Dans cet univers mondialisé si singulier, il devenait primordial de développer un projet artistique qui permette d’élaborer une programmation d’expositions thématiques et monographiques offrant à des artistes français et étrangers une première exposition à Marseille et en France d’envergure, de Yazid Oulab à Hans Op de Beeck, en passant par Claude Lévêque ou Maya Dunietz.
En s’installant dès 2013 dans les pas d’Ulysse pour Marseille-Provence Capitale européenne de la Culture avec le projet « Ulysses » qui fédéra plus d’une centaine de partenaires, ce fut l’occasion d’inviter plus de 150 artistes dont Barthélémy Toguo, Mona Hatoum ou Ghada Amer. Nous construisions déjà les fondations d’un projet ouvert à l’international.

Les Saisons culturelles nous ont aussi permis d’imaginer des projets en lien avec notre collection. Ce fut le cas avec la Corée, la Colombie ou l’Argentine mais aussi avec la Suisse, la Belgique, l’Espagne, l’Italie au gré des projets et des partenariats établis. L’organisation prochaine de Manifesta 13 à Marseille, et pour la première fois en France, résonne aussi comme une invitation au voyage et à l’altérité.

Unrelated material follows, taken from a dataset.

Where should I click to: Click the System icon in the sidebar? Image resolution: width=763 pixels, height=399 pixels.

- Comment les choix de programmation du Frac Provence-Alpes-Côte d’Azur s'opèrent à l'intérieur de cette action et - dans ce contexte - comment ces choix se sont orientés vers le travail de Maité Alvarez - créatrice encore toute jeune basée à Bruxelles ?

Notre installation en 2013 dans un nouveau bâtiment, qui est un formidable outil, nous a permis de développer et d’affirmer notre désir de devenir un véritable lieu ressource, une plateforme de production, de diffusion mais aussi un lieu de résidences ouvert à tout type de partenariat. Le fait de disposer de plusieurs plateaux nous a conduit à inviter un grand nombre de structures pour accueillir leur propre programmation, tout autant que générer des invitations communes tout en nourrissant notre programmation culturelle et événementielle très importante.

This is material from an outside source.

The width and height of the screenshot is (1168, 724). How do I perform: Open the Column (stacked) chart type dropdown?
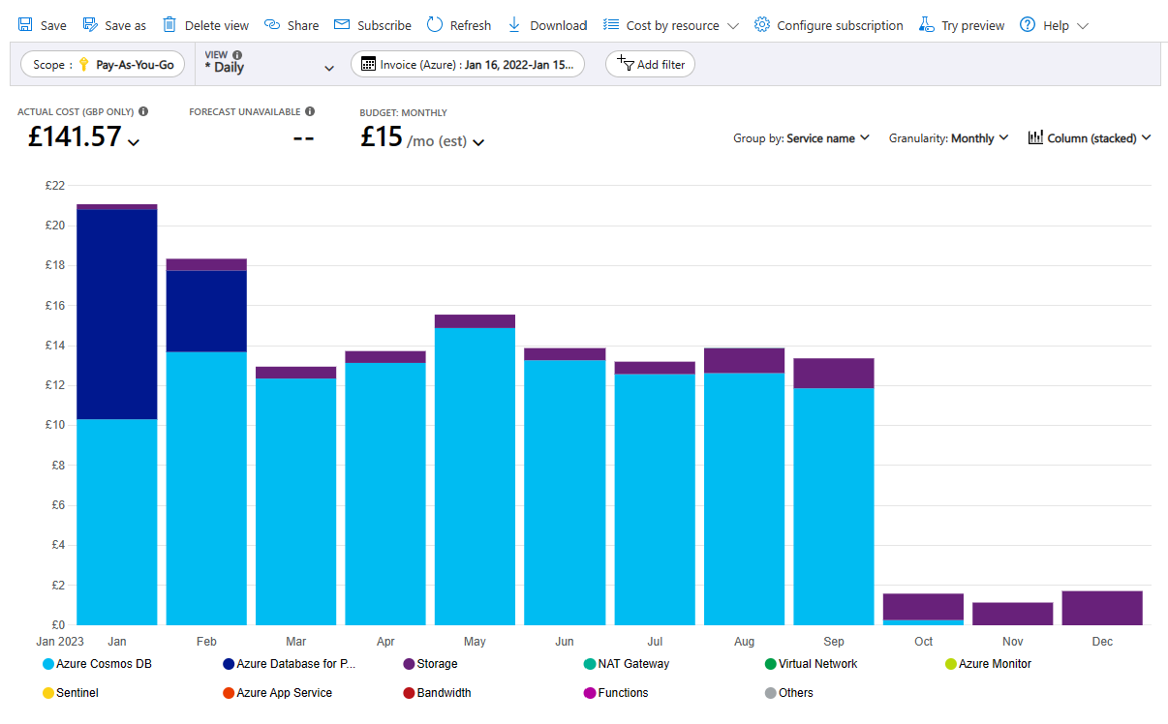click(x=1090, y=138)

Les partenariats engagés avec le festival de Marseille, le FID, ActOral, Opera Mundi, les Beaux-Arts de Marseille et bien d’autres encore sont le reflet de cette écoute et de cette invitation permanente offerte aux acteurs culturels de tout horizon. Un autre élément, structurel cette fois-ci, a été fondamental dans l’élaboration de la programmation : il s’agit de notre orientation sur l’édition avec une formidable collection de livres et d’éditions d’artistes que nous avons installé au 3ème plateau depuis 2013. Cela a donné la possibilité à de nombreux artistes et commissaires d’investir cet espace et d’appréhender ce fonds tout à fait exceptionnel. C’est dans ce cadre particulier que la démarche artistique de Maïte Álvarez a revêtu un intérêt tout particulier, au croisement du livre et de la performance, rejoignant de la sorte notre projet artistique et culturel autour de la fabrique du récit. Nous avons souhaité programmer en 2020, dans le contexte de Manifesta 13, cette proposition à l’initiative de l’équipe en charge du 3ème plateau. Ce sera également l’occasion pour notre public de découvrir l’univers de cette artiste et de programmer plusieurs de ses performances pour la première fois à Marseille.

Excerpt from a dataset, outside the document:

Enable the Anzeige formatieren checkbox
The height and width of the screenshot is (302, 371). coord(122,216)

- Qu’est ce qui a vous a semblé « urgent » dans la démarche de l’artiste justifiant sa programmation ?

La justesse du propos au cœur de problématiques sociétales et écologiques qui trouvent un écho très fort avec nos collections, bien avant la crise sanitaire que nous connaissons aujourd’hui. La nécessité d’être à l’écoute de notre monde, de se retrouver dans un projet artistique pluriel où ses performances, les traces de ses performances et ses vidéos vont nous inviter à repenser notre rôle et notre responsabilité dans les espaces individuel et collectif du quotidien. Le parcours de Maïte Álvarez s’installe également au croisement de la chorégraphie et des arts graphiques, sa façon de concevoir ses chorégraphies comme des espaces d’écriture, où l’acte performatif, ses installations et le livre sont au même niveau. Sa démarche tout à fait singulière souligne les multiples dimensions de l’écriture, qui devient tour à tour un corps en mouvement, une archive ou un écrit. Les correspondances dans son travail entre danse et graphisme ne pouvaient que résonner avec notre collection de livres. Mais Il est aussi question de corps, d’espace vital et de cohabitation.